Ironically, President Summers himself has on occasion advanced the view that affirmative-action procedures for women are necessary because of men's unconscious bias. That particular unsubstantiated assumption, however, satisfies feminist dogma, whereas there mere possibility of other differences between the sexes offends it. The true character of the campaign against President Summers was corroborated when the same Harvard women's group that is lobbying for more female professors reproached him for "speaking his mind as an individual" last week rather than toeing what they believe should be the university's party line. Lobbying for women in the name of greater diversity, they used the club of gender to silence diversity.
Shamefully, they appear to have succeeded. Sounding more like a prisoner in a Soviet show trial than the original thinker that he is, President Summers recanted his error, has apologized at least three times for his insensitivity, and will no doubt hasten to appoint and to promote as many females as he can. The casualties of this exercise are genuine discussion of why women excel faster in some fields than in others, and the kind of intellectual independence that universities were once expected to promote.

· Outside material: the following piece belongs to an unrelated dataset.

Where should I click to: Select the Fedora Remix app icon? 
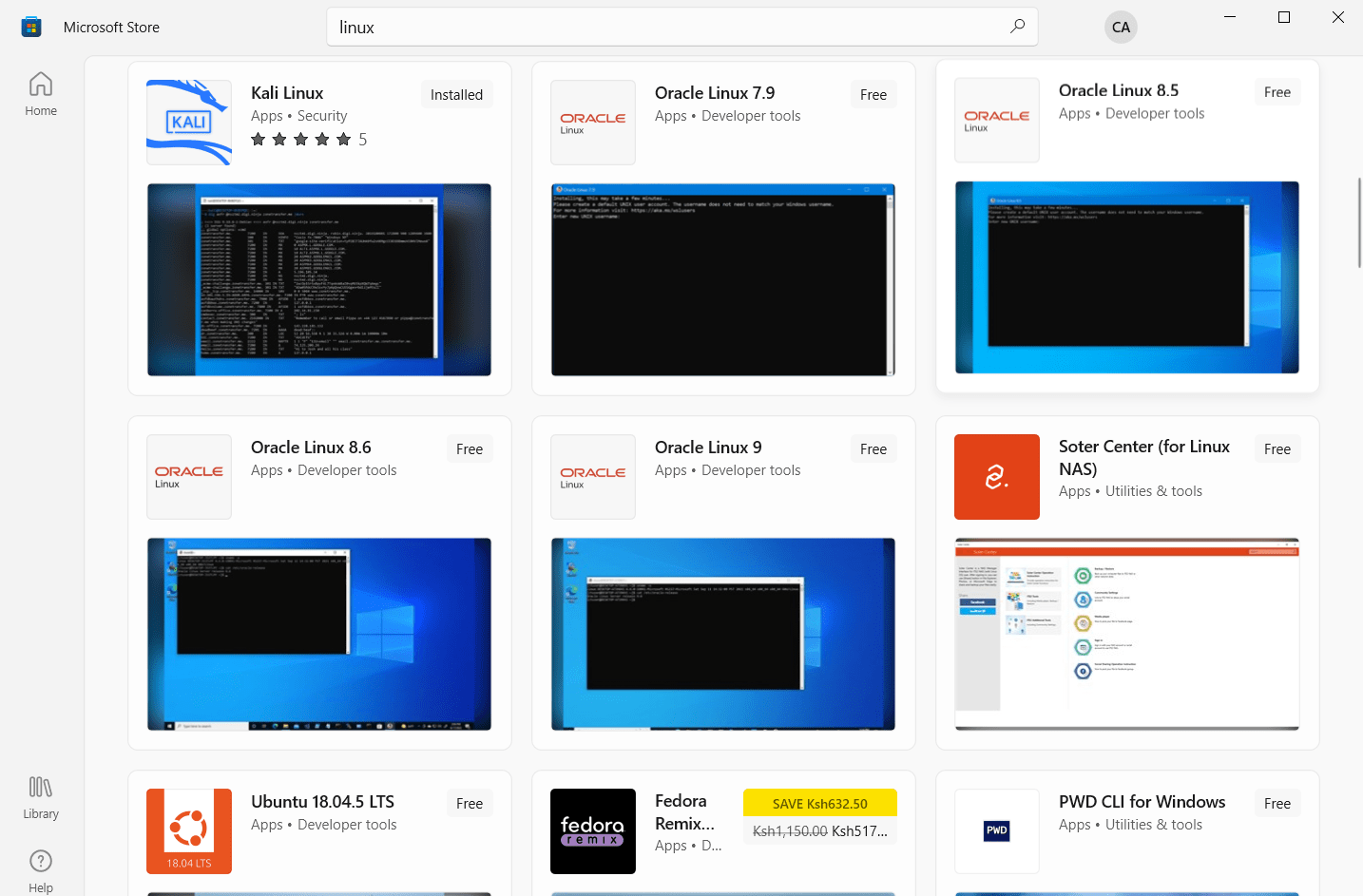[x=592, y=831]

The slogan "gender equality" reduces diversity on campus still further by pretending that all women share the same set of views. Protesting that there are currently only 85 tenured female professors at Harvard, about one-quarter of the faculty, the Women's Caucus boasts that almost all of them agree with its politics. Meanwhile, in a country that has just elected a Republican president and a Republican Congress, one could not find, among Harvard professors, a quarter of a quarter who hold conservative views. Divergent thinkers are driven out of the universities to the think tanks where intellectual initiatives are encouraged rather than suppressed. On the campus, intimidation; beyond the campus, the democratic arena where better ideas can contend and prevail.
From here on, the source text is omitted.